** Opening Excerpted records block **

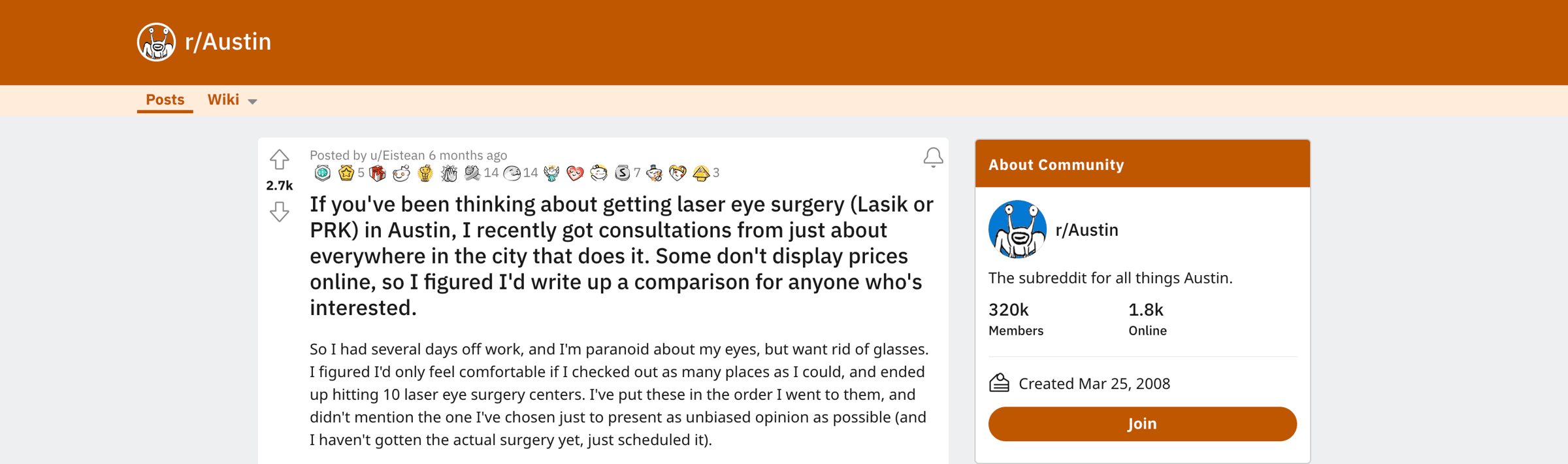Click the red gift box award

pyautogui.click(x=378, y=173)
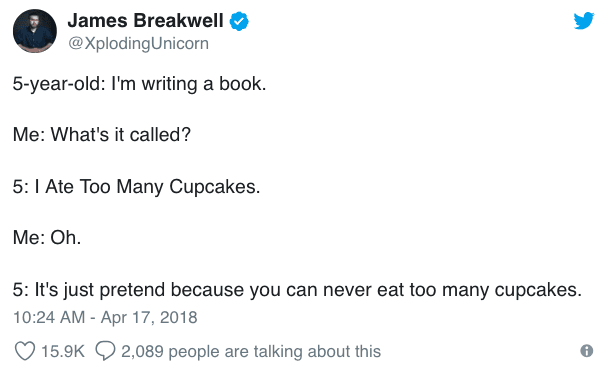Screen dimensions: 613x369
Task: Like the tweet with the heart icon
Action: 25,351
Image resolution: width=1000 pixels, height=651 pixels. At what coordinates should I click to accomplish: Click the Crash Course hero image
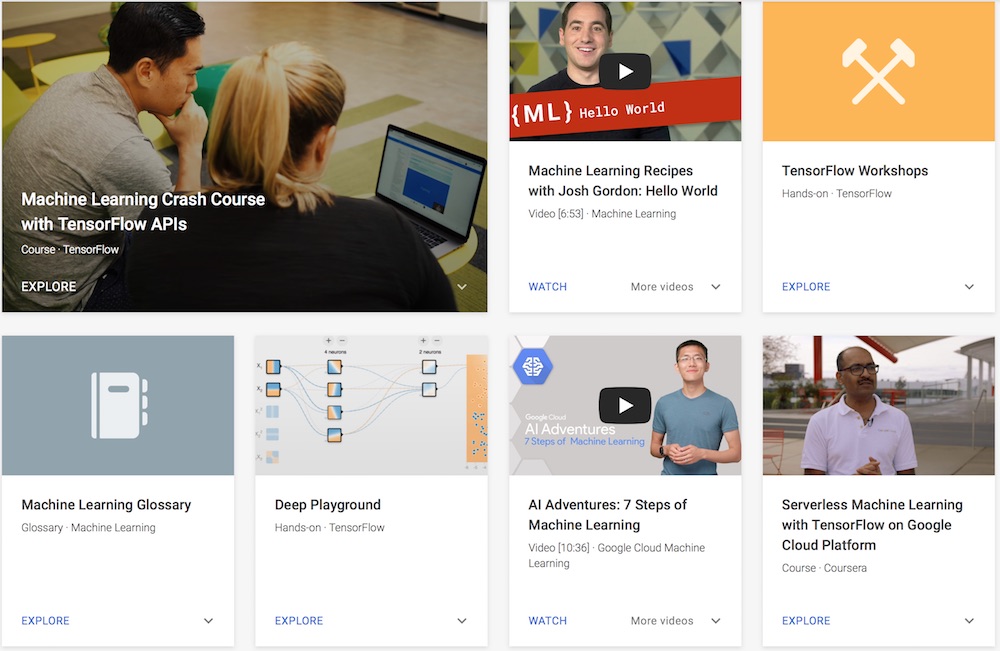click(x=244, y=120)
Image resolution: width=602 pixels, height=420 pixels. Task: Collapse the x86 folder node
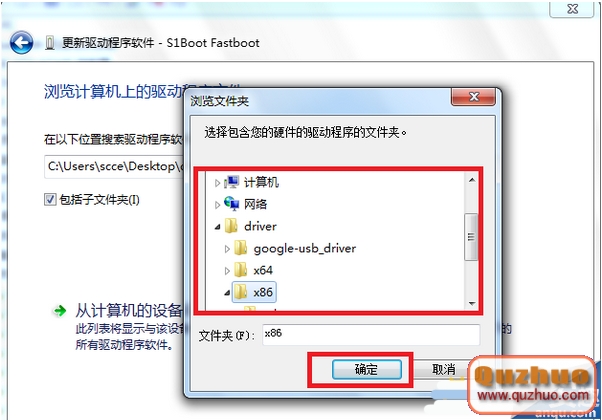click(227, 293)
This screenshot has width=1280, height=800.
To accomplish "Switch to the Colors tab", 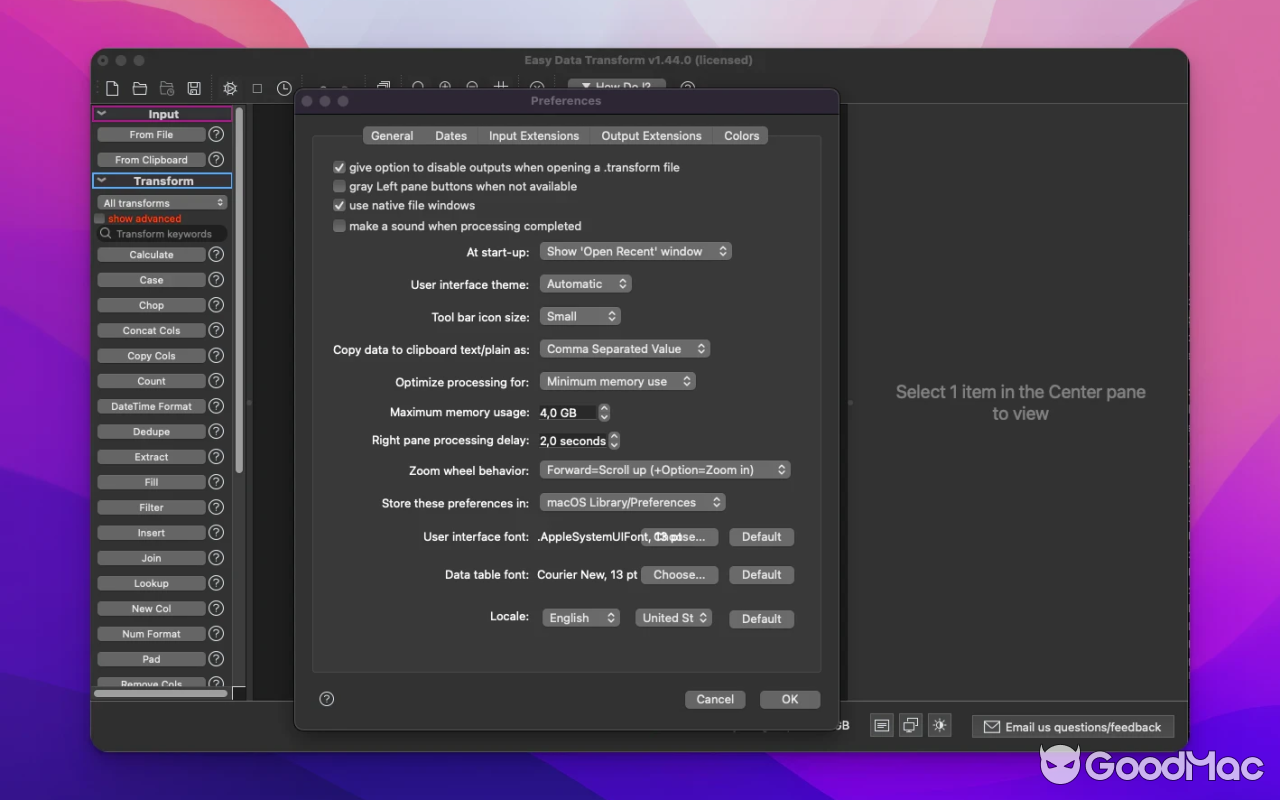I will (741, 135).
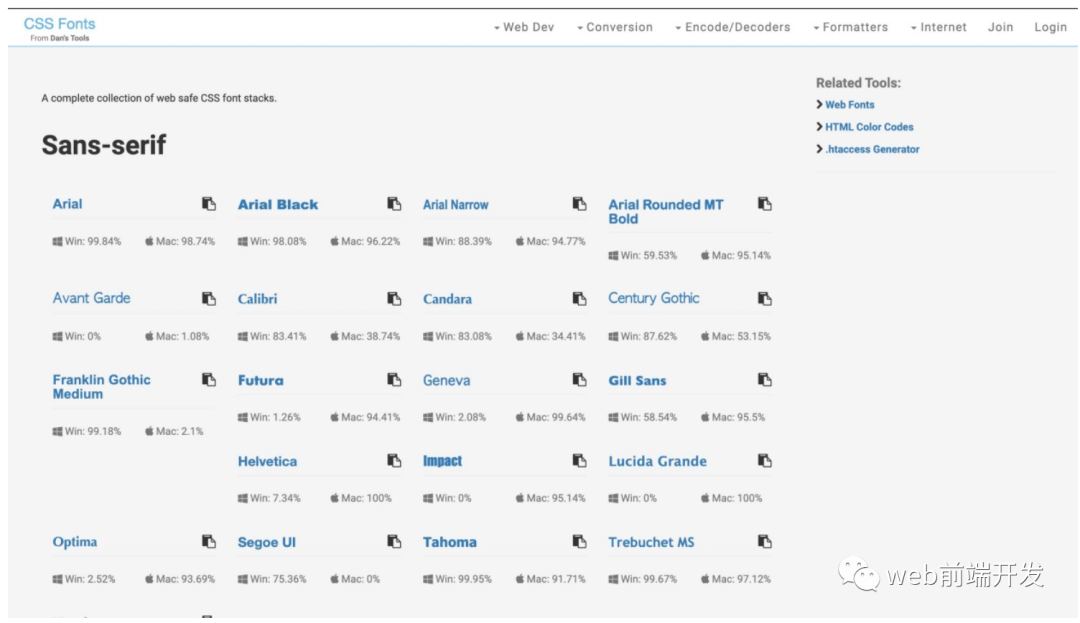Screen dimensions: 1080x623
Task: Copy the Gill Sans font stack
Action: click(764, 380)
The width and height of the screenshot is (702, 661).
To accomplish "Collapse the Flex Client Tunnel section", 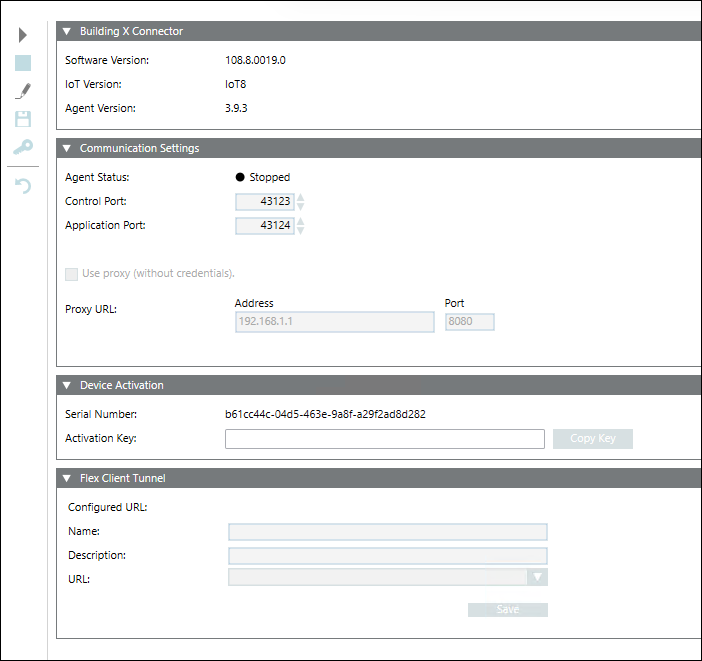I will 67,479.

** Closing Excerpted records block **

◆ **Work task**: Copy all lines of the records in which the string "screenshot" can be found.

◆ **Answer for this exercise**:
This screenshot has width=1280, height=800.
The width and height of the screenshot is (702, 661).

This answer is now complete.